After the photo stop, they were heading to Cannon Mountain, where they were scheduled to take a ride up on the aerial tramway. Then came dinner aboard the Café Lafayette Dinner Train in Lincoln. Next, she said, the tour was going to Maine for a couple of days.
Wirth said, “We're glad the rain stopped.”
She said she had told the passengers, “'Just keep thinking sunshine' and it worked!”
It's one of the busiest weeks of the year in the White Mountains, and not just for the lodging and dining establishments. Many tourists who come to New England want to bring something home with them, whether it's a bottle of maple syrup, a scenic calendar, or a plush moose, so homegrown retail establishments do a brisk business. Regional tourism officials say their membership is happy with this year's season, as it follows a strong summer.
The staff of all those establishments, though, don't put the miles on that those visiting the area do.
This year, there's good reason for visitors to do a full tour, as the foliage is strong, according to Jayne O'Connor, president of the White Mountain Attractions Association.
“It is one of those beautiful years where all the colors are peaking at the same time,” she said. “We don't always get that, so it's a treat to see it.”
She said the leaves are peaking in Franconia, and, from her trip around the mountains, the best spots are on the Kancamagus, in Bretton Woods and Franconia.
“We're noting a particularly beautiful foliage display this year,” said Marti Mayne, PR manager for the Mount Washington Valley Chamber of Commerce.
Harvey Meredith came to the White Mountains all the way from Austin, Texas, having first gone on a cruise from Canada to Boston.
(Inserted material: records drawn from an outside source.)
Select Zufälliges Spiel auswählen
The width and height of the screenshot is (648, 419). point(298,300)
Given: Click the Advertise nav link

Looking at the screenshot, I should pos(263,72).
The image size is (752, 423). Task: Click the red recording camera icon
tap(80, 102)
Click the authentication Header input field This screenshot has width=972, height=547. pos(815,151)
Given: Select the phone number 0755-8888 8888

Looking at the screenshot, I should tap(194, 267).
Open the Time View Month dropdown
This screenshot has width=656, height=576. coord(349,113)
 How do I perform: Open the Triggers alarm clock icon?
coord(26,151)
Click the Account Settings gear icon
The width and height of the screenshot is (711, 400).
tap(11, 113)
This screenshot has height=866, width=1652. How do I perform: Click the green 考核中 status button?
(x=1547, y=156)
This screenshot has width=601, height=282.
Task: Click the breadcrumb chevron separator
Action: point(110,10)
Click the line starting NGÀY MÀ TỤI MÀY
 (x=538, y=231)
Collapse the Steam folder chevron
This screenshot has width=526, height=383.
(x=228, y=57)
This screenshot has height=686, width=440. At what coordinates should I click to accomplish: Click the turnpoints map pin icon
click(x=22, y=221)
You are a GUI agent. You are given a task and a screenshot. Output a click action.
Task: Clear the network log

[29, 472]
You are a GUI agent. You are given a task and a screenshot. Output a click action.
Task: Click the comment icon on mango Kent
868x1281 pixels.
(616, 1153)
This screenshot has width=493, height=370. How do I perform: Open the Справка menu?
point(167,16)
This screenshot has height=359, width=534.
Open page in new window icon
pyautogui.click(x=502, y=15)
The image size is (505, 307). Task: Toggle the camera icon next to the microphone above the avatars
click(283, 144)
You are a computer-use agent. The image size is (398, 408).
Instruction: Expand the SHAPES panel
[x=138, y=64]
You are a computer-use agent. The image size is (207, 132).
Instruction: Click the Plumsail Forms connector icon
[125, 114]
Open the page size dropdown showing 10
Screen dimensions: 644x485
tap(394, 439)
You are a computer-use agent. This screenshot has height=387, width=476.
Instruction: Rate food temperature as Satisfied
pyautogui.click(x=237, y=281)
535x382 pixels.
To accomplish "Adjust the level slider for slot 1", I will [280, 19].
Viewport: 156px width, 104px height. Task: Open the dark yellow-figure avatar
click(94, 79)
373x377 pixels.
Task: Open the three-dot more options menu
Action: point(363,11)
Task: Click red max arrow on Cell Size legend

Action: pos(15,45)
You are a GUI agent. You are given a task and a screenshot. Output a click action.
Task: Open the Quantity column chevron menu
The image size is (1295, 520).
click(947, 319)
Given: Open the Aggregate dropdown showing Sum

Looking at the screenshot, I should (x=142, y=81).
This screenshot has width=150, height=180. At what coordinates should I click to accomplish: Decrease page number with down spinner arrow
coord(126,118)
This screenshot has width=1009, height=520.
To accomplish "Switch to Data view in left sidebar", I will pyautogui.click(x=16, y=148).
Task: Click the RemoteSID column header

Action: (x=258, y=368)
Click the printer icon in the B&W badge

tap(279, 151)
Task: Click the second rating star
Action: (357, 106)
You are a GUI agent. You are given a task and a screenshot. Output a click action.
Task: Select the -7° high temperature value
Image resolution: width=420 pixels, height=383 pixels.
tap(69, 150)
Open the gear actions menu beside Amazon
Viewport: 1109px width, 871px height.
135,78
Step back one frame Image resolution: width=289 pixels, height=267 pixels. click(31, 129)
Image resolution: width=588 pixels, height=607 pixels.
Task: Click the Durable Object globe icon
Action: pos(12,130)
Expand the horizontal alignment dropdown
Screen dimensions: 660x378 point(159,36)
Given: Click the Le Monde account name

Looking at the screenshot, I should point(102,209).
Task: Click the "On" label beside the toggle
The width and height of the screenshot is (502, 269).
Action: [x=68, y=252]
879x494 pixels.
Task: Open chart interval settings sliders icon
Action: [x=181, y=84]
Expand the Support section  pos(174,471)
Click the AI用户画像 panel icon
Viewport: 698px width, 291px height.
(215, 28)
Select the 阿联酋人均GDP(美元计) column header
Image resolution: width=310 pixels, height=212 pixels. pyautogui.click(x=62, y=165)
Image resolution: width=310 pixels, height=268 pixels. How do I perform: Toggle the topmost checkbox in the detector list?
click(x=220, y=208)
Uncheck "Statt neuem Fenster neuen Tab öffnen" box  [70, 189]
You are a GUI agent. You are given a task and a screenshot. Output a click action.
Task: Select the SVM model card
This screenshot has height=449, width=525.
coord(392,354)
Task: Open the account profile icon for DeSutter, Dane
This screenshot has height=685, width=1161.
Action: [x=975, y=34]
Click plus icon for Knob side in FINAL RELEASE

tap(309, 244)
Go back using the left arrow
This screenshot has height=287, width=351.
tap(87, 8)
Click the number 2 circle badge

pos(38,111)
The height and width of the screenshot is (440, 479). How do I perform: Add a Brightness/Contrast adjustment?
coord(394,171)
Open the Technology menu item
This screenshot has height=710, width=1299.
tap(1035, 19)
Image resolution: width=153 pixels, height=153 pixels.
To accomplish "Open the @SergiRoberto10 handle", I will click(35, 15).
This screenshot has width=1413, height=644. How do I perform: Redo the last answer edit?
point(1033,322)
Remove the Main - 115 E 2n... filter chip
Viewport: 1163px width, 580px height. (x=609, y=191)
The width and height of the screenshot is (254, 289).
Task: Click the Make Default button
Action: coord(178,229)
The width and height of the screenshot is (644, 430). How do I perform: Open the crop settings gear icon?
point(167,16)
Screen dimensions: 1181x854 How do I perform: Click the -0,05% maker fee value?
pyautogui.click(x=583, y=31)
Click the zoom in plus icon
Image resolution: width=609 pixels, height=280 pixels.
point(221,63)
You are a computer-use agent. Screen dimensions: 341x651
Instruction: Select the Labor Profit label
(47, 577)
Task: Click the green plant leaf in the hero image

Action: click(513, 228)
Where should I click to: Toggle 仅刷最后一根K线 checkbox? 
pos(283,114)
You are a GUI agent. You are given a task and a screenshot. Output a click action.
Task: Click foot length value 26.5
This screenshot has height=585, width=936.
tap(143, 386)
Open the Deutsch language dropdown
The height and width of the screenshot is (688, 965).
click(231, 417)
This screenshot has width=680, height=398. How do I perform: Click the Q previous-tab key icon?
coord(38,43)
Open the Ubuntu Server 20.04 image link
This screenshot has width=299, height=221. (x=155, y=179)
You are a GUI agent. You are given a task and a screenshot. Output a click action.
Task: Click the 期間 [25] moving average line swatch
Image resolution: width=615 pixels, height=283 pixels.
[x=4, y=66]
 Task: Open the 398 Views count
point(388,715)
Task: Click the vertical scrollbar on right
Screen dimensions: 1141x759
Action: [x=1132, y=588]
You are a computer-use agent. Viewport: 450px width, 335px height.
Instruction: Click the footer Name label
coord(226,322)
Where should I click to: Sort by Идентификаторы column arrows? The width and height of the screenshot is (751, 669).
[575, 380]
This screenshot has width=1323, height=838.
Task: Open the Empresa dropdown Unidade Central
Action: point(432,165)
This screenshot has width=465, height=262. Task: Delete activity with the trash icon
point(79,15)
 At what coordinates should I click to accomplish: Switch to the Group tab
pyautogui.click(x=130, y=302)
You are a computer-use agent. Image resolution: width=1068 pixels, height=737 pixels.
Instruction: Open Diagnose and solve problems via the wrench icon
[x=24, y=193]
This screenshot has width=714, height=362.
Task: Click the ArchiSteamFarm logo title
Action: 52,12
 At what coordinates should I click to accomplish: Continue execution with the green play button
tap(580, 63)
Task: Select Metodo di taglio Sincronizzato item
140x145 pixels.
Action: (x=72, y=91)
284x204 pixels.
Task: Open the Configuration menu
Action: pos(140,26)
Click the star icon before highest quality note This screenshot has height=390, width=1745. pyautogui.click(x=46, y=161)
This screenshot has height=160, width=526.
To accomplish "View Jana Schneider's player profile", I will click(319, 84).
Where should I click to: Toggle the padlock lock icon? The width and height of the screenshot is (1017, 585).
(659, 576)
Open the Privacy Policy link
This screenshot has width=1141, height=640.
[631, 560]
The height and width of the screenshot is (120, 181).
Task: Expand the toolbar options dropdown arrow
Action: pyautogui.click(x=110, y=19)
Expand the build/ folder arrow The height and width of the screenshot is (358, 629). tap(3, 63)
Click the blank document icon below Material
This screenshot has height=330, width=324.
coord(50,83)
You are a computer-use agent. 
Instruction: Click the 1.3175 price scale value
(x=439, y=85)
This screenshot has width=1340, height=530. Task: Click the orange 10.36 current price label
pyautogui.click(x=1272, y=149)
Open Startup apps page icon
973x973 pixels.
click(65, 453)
In Boston, he said, he rented a car. He and his wife had hoped to drive up the Mount Washington Auto Road, but said it had snowed up on the summit.
Asked if he had ever seen a covered bridge before, he replied that he had, having lived in the upper Midwest. “They've become pretty famous because they don't make them anymore,” he noted.
Conor MacEvilly of Seattle was hoping for a little more sunshine, saying that it would provide better contrast for viewing the foliage. Just after he drove off with fellow Seattle resident Mona Deprey, the sun broke through the clouds.
A note to those coming up for Columbus Day weekend without lodging reservations: It will be hard to find a room, but some of the larger properties hold back a room or two from online booking to guard against customers booking online while the front desk clerk is selling the same room over the phone or in person. These rooms generally are held until late afternoon, though policies among hotels differ.